Tax Buyouts: Raising Government Revenues without Increasing Labor Tax Distortions

Marco Del Negro, Fabrizio Perri, and Fabiano Schivardi*

At a time of increasing fiscal pressures both here and abroad, it seems important to consider ways of raising government revenues without discouraging people from working. This post describes a revenue raising plan—a tax “buyout”—that does just that. The buyout would give you, the taxpayer, the option each year of paying a lump sum to the government in exchange for a given reduction in your marginal tax rate that year. In effect, you would use the lump sum payment to buy yourself a lower marginal tax rate, which would in turn give you more incentive to work. The buyout would be risk free: you wouldn’t have to decide whether to take the buyout until after you know your labor income. Why would this be good for you? If you choose to take it, you end up paying less taxes. If you don’t take it, you are just as well off as before. Why is this good for society? The lower marginal tax rate induces you to work more, so that some of the distortionary effects of taxation would disappear. Furthermore, your participation would be voluntary, so the buyout should be politically palatable.


In our paper, Tax Buyouts in the Journal of Monetary Economics, we study how tax buyouts would work in a model economy in which the price of the buyout cannot depend on workers’ ability because the government cannot observe ability. Despite the information asymmetry, we show that a simple tax buyout can make some households better off (while making none worse off) without lowering total revenues.

At first blush, this result seems counterintuitive: since the government would offer the buyout to everyone, wouldn’t those who have more to gain take the buyout, leading to a revenue loss? The first thing to notice is that with lower marginal tax rates people would work more, leading to an increase in the tax base. If this sounds a bit like “Reaganomics,” that’s because this part of the argument follows the same logic. However, different from “Reaganomics,” our plan involves not just cutting marginal tax rates, but also making people pay for it—in a lump-sum way. Wait, you say, wouldn’t people game the system by taking the buyout precisely when they expect their income to surge? (Commentators in the National Journal webpage raised some of these issues about our paper). Our answer is no. You see, the government would be fully aware that high-ability people, or people expecting promotions, are prone to take advantage of the deal and can price the buyout accordingly. But then wouldn’t keeping the “gamers” out force the government to price the buyout so high that nobody would be interested in it? Not necessarily, as we show in our theoretical model. The extra output that comes from reducing distortionary marginal taxation creates a surplus that the government can share with citizens. Therefore the government can price the buyout high enough to make positive revenues, yet low enough to attract people with high ability and high income prospects.

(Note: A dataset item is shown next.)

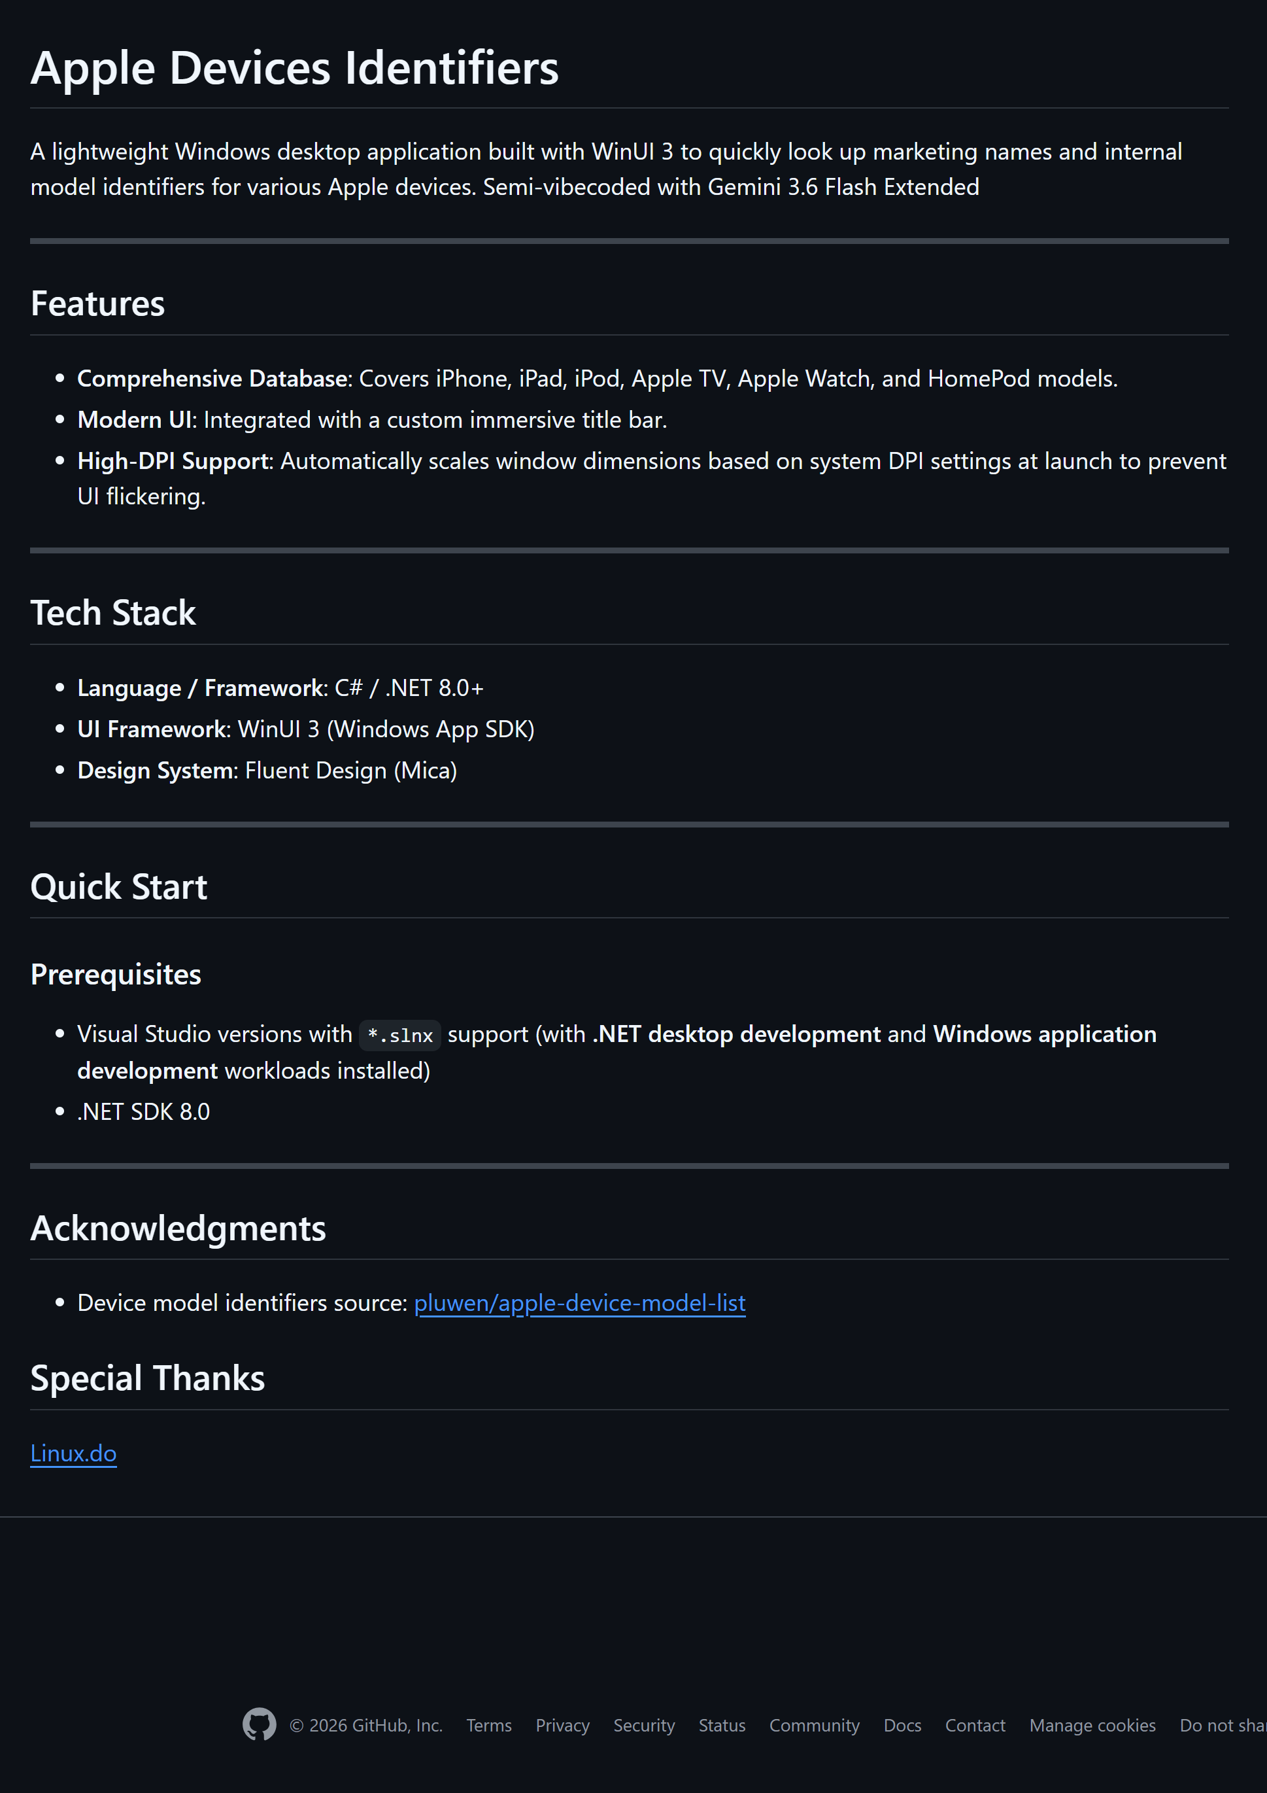This screenshot has width=1267, height=1793.
Task: Open Docs from the footer
Action: (902, 1725)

Actually the idea of tax buyouts is not new at all; it’s related to the idea of letting taxpayers choose among tax schedules that Alesina and Weil and Slemrod et al. studied in a static context. The contribution of our paper is to go beyond very stylized models by quantitatively evaluating the gains from buyouts in a “realistic” dynamic model economy and apply our model to the current fiscal situation. The model allows for different age cohorts and for differences in labor supply, savings rates, earnings, and wealth. It captures a number of important features of reality. In particular, we calibrate the model so that the distribution of wealth and labor earnings matches actual U.S. data for 2006, and the shape of the tax schedule matches the actual U.S. tax code.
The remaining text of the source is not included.